• MATERIAL FOR THE TASK:

——

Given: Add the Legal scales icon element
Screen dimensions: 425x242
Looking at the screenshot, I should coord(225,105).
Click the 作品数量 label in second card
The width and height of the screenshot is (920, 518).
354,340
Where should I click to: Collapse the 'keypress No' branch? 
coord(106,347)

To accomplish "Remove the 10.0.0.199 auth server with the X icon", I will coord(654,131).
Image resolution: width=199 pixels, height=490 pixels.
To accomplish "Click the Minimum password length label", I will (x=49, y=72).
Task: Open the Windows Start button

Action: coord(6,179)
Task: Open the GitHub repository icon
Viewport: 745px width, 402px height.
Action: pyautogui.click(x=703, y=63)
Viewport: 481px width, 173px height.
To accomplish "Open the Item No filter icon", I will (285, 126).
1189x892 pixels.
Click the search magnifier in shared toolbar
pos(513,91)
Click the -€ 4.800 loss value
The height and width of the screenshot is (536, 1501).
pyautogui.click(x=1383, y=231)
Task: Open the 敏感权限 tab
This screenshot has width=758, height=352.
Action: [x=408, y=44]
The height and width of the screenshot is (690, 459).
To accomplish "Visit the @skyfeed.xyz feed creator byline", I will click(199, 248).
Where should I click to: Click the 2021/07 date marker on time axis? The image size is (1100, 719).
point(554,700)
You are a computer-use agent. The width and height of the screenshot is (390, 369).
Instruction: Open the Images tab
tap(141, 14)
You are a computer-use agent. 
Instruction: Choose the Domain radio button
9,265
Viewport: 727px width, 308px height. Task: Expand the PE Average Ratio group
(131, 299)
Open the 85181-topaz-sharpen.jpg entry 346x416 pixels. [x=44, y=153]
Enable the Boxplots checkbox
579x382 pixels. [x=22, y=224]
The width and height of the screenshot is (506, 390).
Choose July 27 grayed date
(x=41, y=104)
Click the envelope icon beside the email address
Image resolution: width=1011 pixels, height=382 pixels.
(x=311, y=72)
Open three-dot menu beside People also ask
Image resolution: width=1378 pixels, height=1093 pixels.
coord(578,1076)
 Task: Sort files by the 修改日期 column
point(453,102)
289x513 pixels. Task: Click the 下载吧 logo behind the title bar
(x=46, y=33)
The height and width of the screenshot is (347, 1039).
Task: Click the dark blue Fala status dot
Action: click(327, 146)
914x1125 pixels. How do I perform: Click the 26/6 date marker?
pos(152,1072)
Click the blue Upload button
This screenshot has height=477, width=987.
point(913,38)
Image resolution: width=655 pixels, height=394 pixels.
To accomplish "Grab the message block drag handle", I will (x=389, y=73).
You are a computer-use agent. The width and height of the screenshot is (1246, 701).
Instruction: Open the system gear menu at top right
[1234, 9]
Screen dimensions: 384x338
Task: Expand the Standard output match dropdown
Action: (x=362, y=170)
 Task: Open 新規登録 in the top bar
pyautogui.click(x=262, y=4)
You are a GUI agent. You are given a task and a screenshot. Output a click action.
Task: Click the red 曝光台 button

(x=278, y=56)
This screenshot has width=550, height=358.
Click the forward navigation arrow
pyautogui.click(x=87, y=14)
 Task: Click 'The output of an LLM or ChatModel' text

——

• WORK INSTRUCTIONS:
In the records above, how many lines include "computer"? Answer with the number alone.

• EXERCISE RESULT:
3